■ **TEXT EXCERPT**
-- Begin --

The Secretly Canadian Newsletter

Biography

The members of ‘Music Go Music’ met at a party in the home of a man who was, at that time, called “The Condor.”(1) Over the rager’s din we made a connection. It was mild at first, but fermented for a couple of weeks until Torg invited me and Gala Bell over to make a song together. We met several days later and, in the space of an hour, the first Music Go Music song was written. We recorded it over the next few days and went our separate ways, but reconvened enough times over the course of the following year-and-a-half to record eight more songs.

Initially, I thought that we’d play these recordings for our nearest and dearest and then lay them aside, but circumstances conspired against these plans, and now they’re working their way out into the world. Though unexpected, this is a welcome turn of events. No happier thought passes through our minds than that of a bevy of middle-aged women dancing to our music,(2) and now it seems like our vision may be within reach.

-- End --

(Word and element location records)
-- Begin --

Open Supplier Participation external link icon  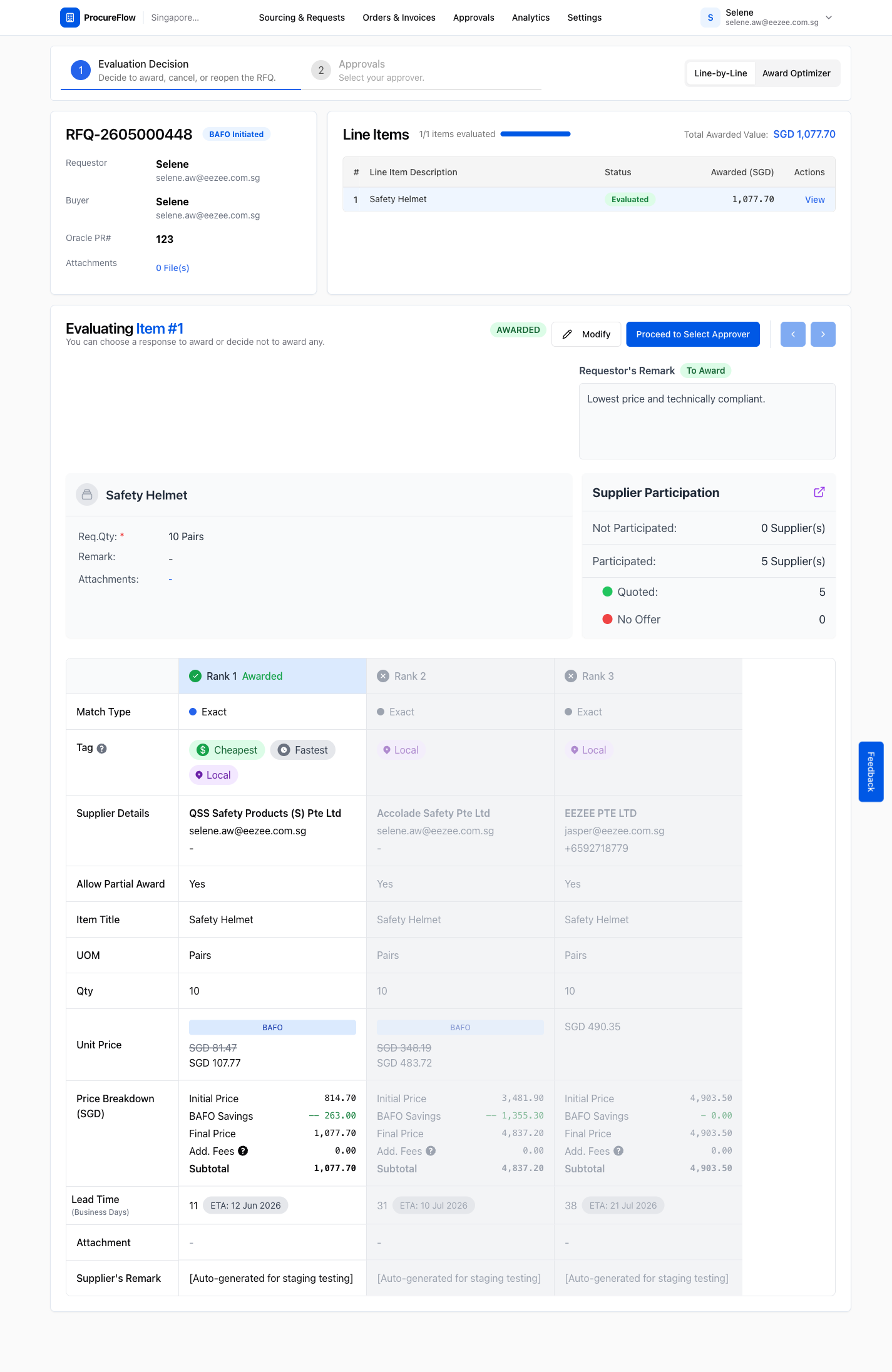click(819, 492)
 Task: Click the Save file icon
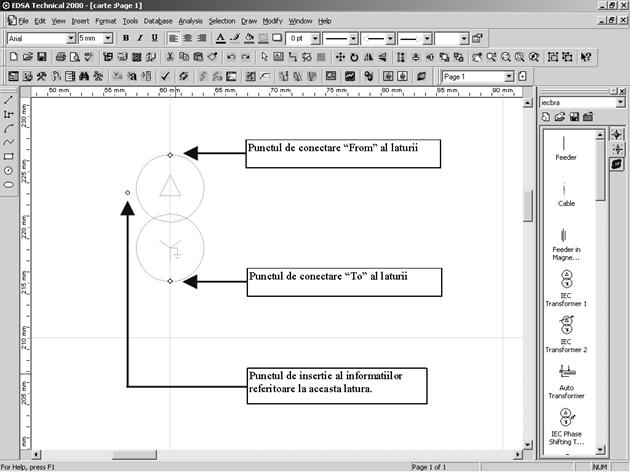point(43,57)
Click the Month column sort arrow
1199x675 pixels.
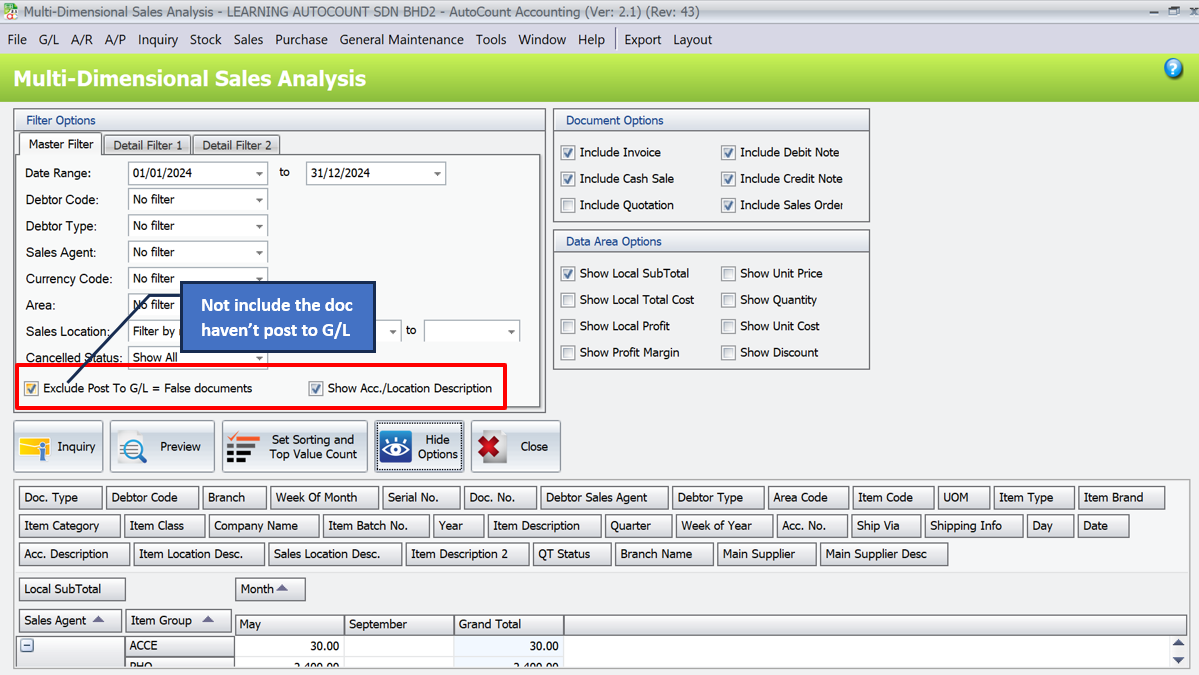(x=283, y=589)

-- End --
-- Begin --

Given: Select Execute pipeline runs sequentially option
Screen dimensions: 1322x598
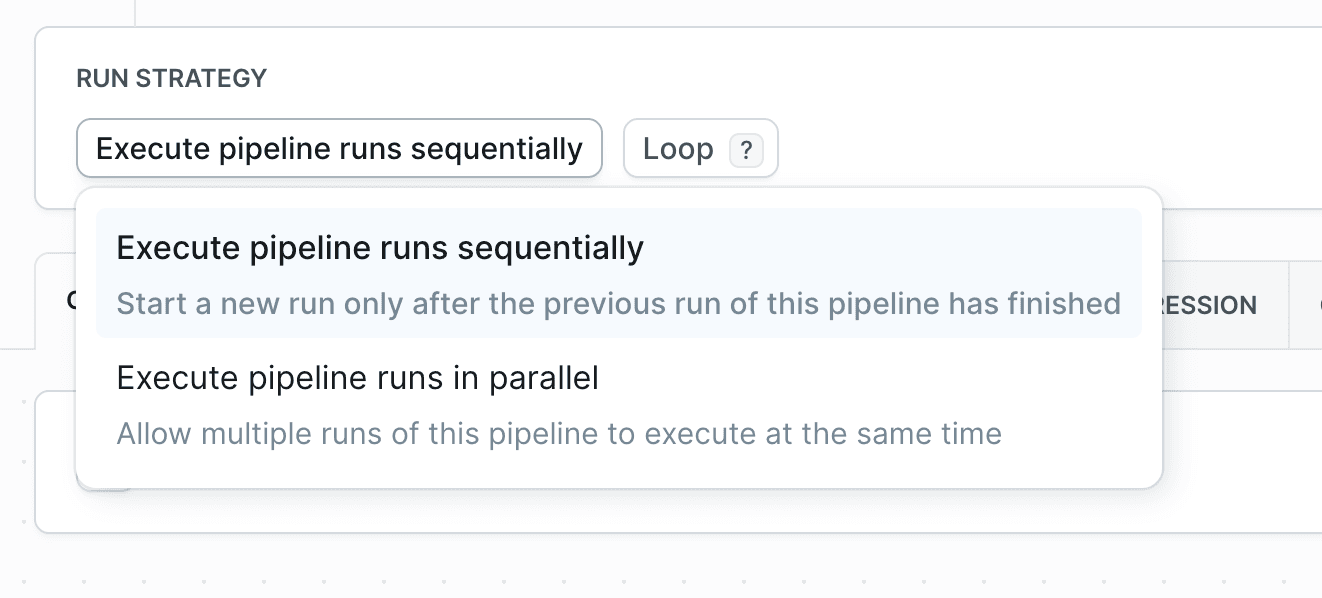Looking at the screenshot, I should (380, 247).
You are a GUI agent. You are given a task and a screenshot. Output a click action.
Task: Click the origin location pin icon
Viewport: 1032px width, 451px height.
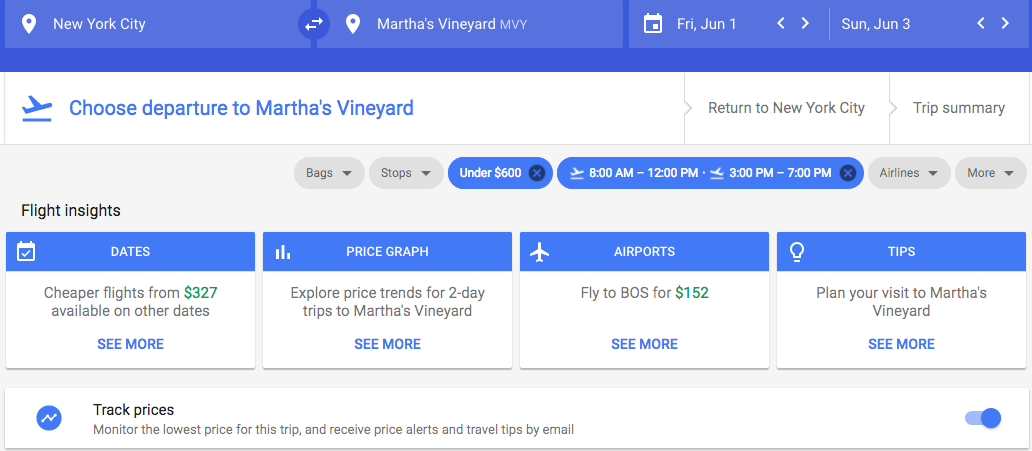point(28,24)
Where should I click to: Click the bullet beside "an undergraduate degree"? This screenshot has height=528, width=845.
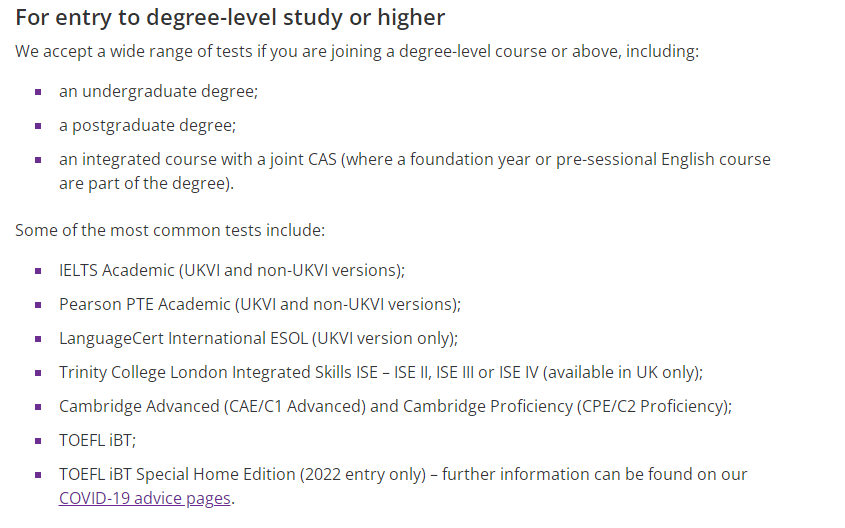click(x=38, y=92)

-- End --

■ **WHAT THIS EXERCISE ASKS**
1. List every name or nickname the band biography uses for a person.
2. Lay out the location records as a Markdown table with columns Row and Line, starting with the line that contains "Given: Select Execute" and going on through the line that contains "click(x=38, y=92)". Leave the pictures out.

■ **THE ANSWERS**
1.
- The Condor
- Torg
- Gala Bell

2.
| Row | Line |
|---|---|
| 1 | Given: Select Execute pipeline runs sequentially option |
| 2 | Screen dimensions: 1322x598 |
| 3 | Looking at the screenshot, I should (380, 247). |
| 4 | You are a GUI agent. You are given a task and a screenshot. Output a click action. |
| 5 | Task: Click the origin location pin icon |
| 6 | Viewport: 1032px width, 451px height. |
| 7 | point(28,24) |
| 8 | Where should I click to: Click the bullet beside "an undergraduate degree"? This screenshot has height=528, width=845. |
| 9 | click(x=38, y=92) |